How to Use Random Forest for Feature Selection in R
Feature selection is critical for building interpretable, efficient machine learning models. Too many features lead to overfitting, increased computational costs, and models that are difficult to...
Key Insights
- Random Forest provides two robust feature importance metrics—Mean Decrease Accuracy and Mean Decrease Gini—that capture both predictive power and node purity contributions across hundreds of decision trees.
- Feature selection with Random Forest is non-parametric and handles non-linear relationships automatically, making it superior to correlation-based methods for complex datasets with interaction effects.
- Always validate your feature selection by comparing model performance on reduced versus full feature sets using cross-validation, as importance scores can be unstable on small datasets or with highly correlated predictors.
Introduction to Feature Selection with Random Forest
Feature selection is critical for building interpretable, efficient machine learning models. Too many features lead to overfitting, increased computational costs, and models that are difficult to explain to stakeholders. Random Forest excels at feature selection because it inherently evaluates feature importance while building an ensemble of decision trees.
Random Forest calculates two primary importance metrics. Mean Decrease Accuracy measures how much prediction accuracy drops when a feature is randomly permuted, breaking its relationship with the target variable. Features that cause large accuracy drops when scrambled are clearly important. Mean Decrease Gini (or Mean Decrease Impurity) measures how much each feature contributes to reducing node impurity across all trees in the forest. Features that consistently create pure splits are ranked higher.
These metrics work well because Random Forest builds hundreds of trees on bootstrapped samples with random feature subsets at each split. This randomization process provides robust importance estimates that account for feature interactions and non-linear relationships.
# Load required libraries
library(randomForest)
library(caret)
library(ggplot2)
library(dplyr)
# Set seed for reproducibility
set.seed(123)
Preparing Your Dataset
Let’s use a real-world dataset to demonstrate feature selection. We’ll work with the Sonar dataset from the mlbench package, which contains 60 features representing sonar signal measurements used to classify objects as rocks or mines.
library(mlbench)
data(Sonar)
# Initial exploration
dim(Sonar) # 208 observations, 61 variables (60 features + 1 target)
str(Sonar)
summary(Sonar)
# Check for missing values
sum(is.na(Sonar)) # Should be 0
# Check class distribution
table(Sonar$Class)
# Create train/test split (70/30)
train_index <- createDataPartition(Sonar$Class, p = 0.7, list = FALSE)

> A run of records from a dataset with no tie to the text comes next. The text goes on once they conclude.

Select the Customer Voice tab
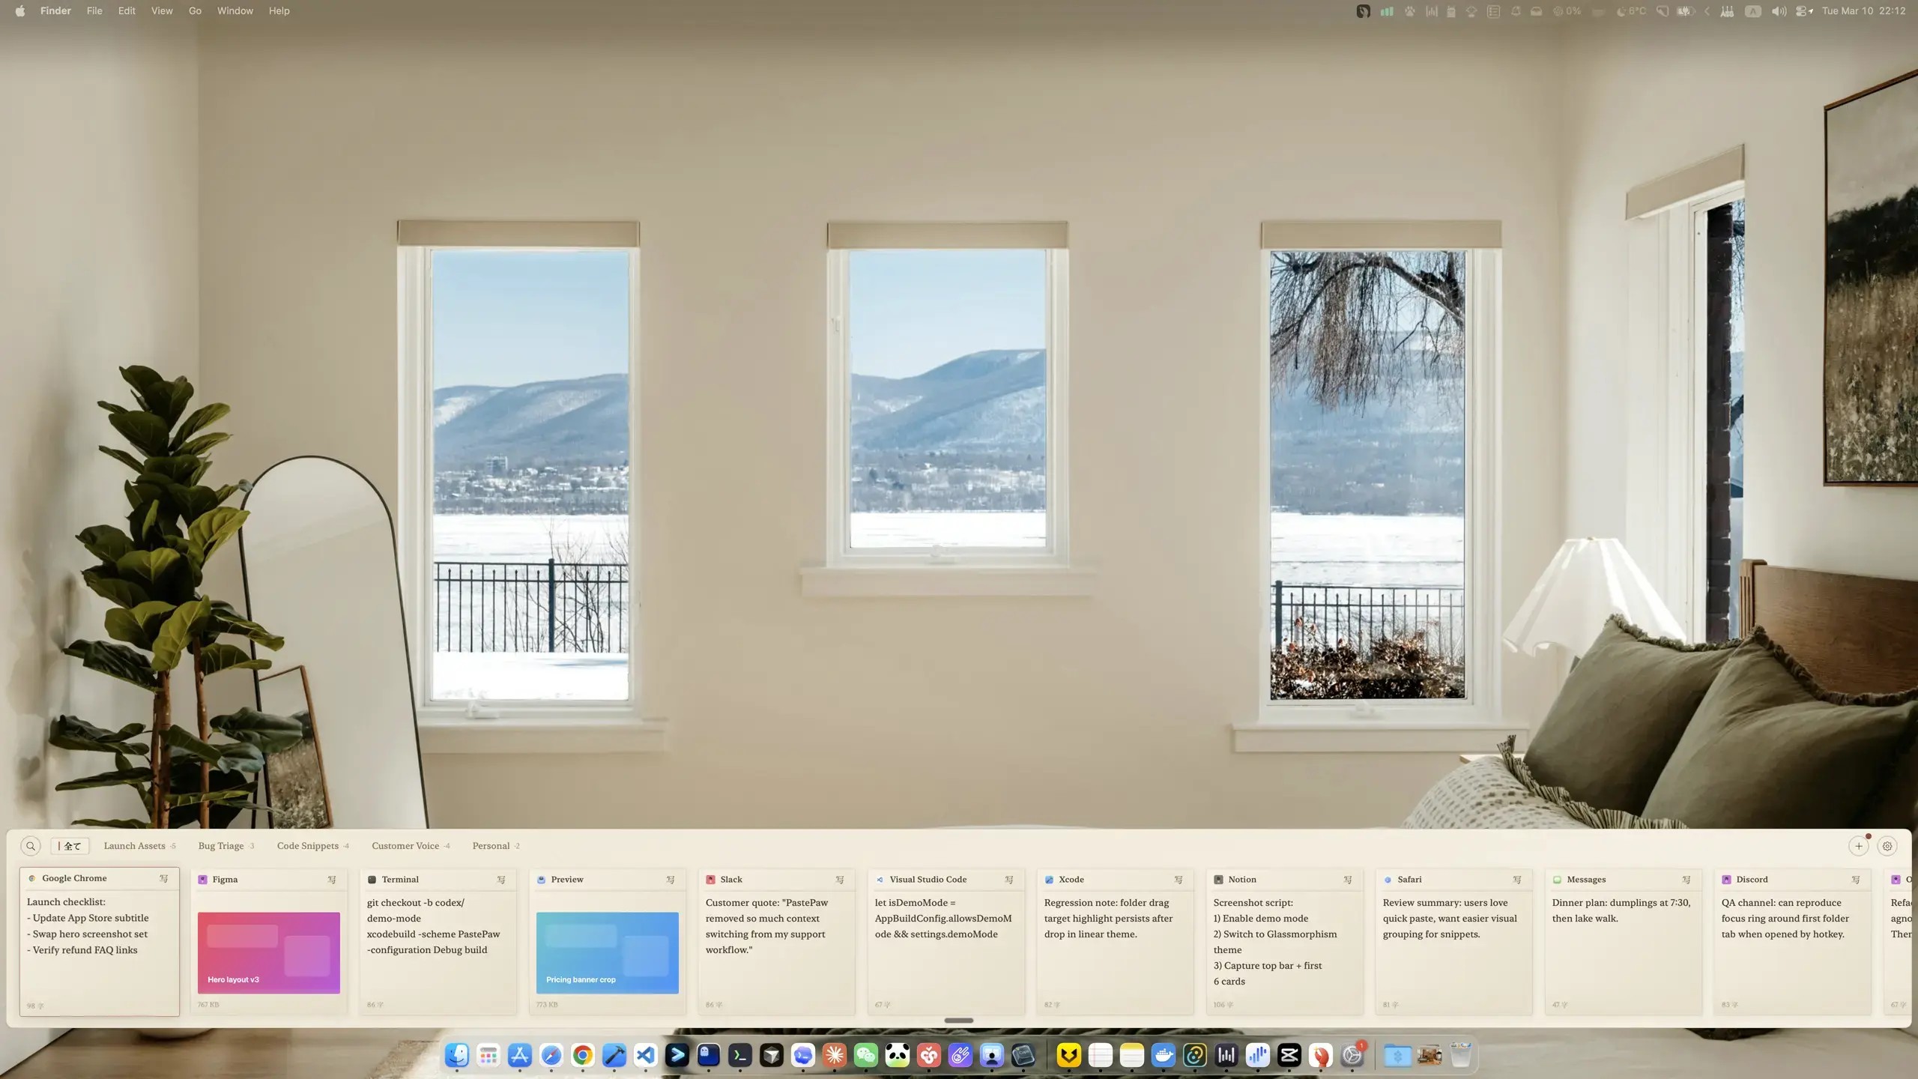Image resolution: width=1918 pixels, height=1079 pixels. [405, 846]
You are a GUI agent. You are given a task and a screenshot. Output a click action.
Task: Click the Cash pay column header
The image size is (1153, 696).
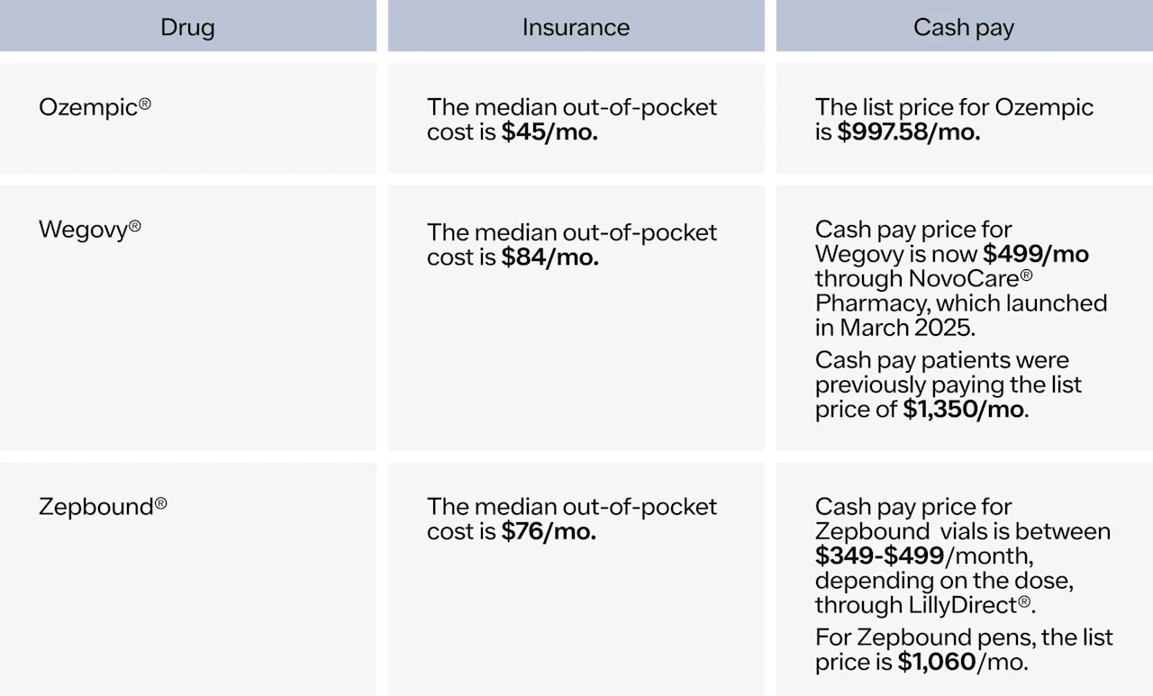pos(963,27)
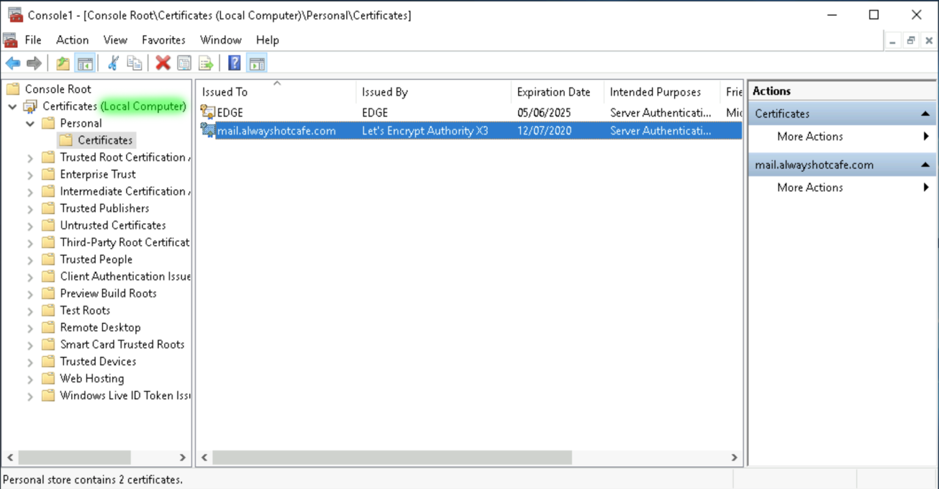Collapse the mail.alwayshotcafe.com actions section
Viewport: 939px width, 489px height.
click(926, 165)
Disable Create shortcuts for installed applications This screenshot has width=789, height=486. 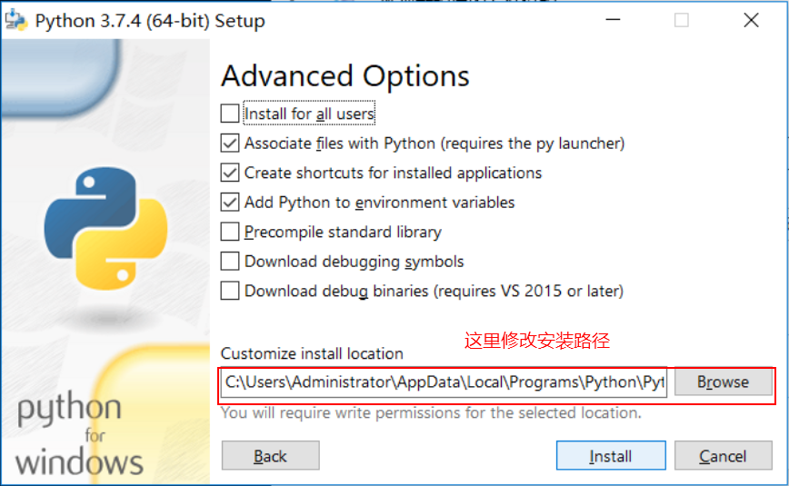tap(231, 173)
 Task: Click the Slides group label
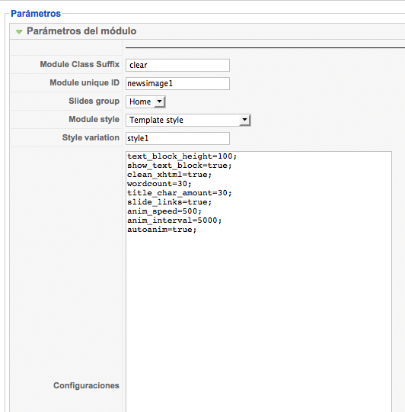click(x=94, y=101)
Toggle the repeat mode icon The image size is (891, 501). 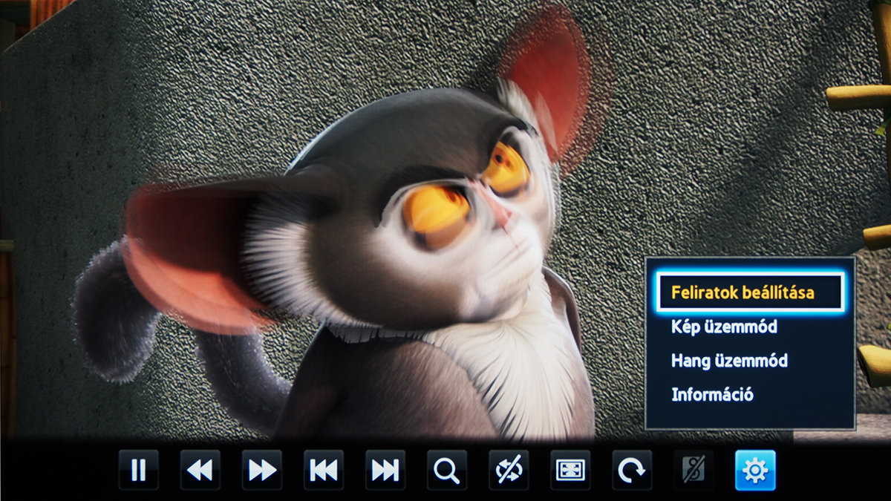click(x=509, y=470)
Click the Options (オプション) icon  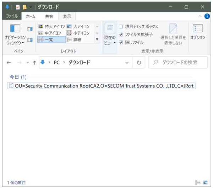(x=198, y=32)
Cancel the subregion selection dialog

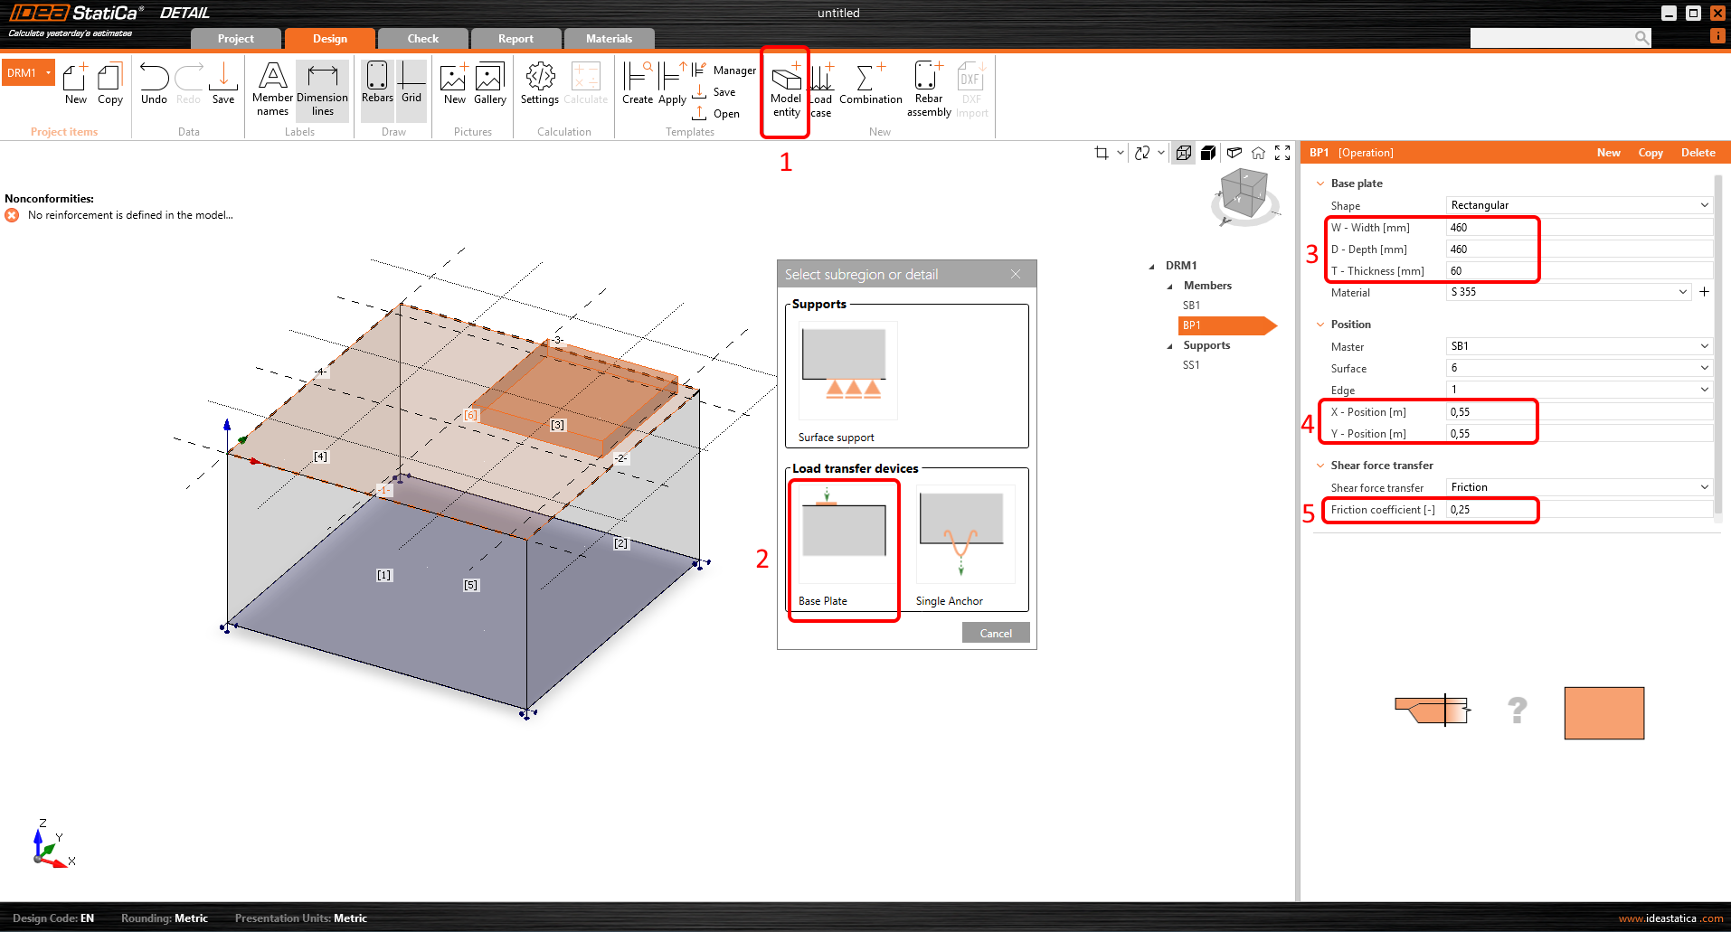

train_data <- Sonar[train_index, ]
test_data <- Sonar[-train_index, ]
# Verify split maintains class proportions
prop.table(table(train_data$Class))
prop.table(table(test_data$Class))
The Sonar dataset is clean with no missing values, but in real-world scenarios, you’d need to handle NAs through imputation or removal. The 70/30 split ensures we have enough data for training while reserving sufficient samples for unbiased performance evaluation.
Building the Random Forest Model
Random Forest has two key hyperparameters for feature selection purposes. ntree controls the number of trees in the forest—more trees provide more stable importance estimates but increase computation time. mtry specifies how many features are randomly sampled as candidates at each split. For classification, the default is sqrt(p) where p is the total number of features.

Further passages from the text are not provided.